Count the lines in the items below that contain the string "Volkswagen", with case counting, and give only the number.
--*--
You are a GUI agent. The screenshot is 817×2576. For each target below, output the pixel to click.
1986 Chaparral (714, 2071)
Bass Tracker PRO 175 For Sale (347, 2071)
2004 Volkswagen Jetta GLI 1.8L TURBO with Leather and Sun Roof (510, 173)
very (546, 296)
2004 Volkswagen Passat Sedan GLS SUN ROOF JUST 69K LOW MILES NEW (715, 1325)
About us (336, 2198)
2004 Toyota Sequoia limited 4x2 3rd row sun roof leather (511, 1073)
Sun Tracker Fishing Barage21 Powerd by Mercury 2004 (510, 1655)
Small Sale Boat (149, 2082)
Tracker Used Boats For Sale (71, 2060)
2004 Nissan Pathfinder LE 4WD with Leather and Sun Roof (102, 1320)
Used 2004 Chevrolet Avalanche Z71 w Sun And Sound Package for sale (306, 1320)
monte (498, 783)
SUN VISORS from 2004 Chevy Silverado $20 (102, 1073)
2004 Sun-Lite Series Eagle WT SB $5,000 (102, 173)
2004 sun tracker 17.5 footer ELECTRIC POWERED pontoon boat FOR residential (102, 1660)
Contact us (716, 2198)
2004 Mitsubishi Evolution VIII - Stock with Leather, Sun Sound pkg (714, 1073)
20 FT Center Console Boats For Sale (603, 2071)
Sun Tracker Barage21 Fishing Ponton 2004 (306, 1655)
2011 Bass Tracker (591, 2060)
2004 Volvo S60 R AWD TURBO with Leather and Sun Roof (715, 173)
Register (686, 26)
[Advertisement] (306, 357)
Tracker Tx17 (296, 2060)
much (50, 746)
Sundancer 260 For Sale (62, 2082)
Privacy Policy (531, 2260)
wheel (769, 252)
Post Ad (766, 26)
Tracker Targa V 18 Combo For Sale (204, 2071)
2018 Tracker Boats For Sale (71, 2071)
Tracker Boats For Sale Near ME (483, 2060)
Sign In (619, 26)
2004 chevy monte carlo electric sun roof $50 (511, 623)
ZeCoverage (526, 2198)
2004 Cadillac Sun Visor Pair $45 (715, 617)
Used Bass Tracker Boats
--*--
## Output of the exercise
2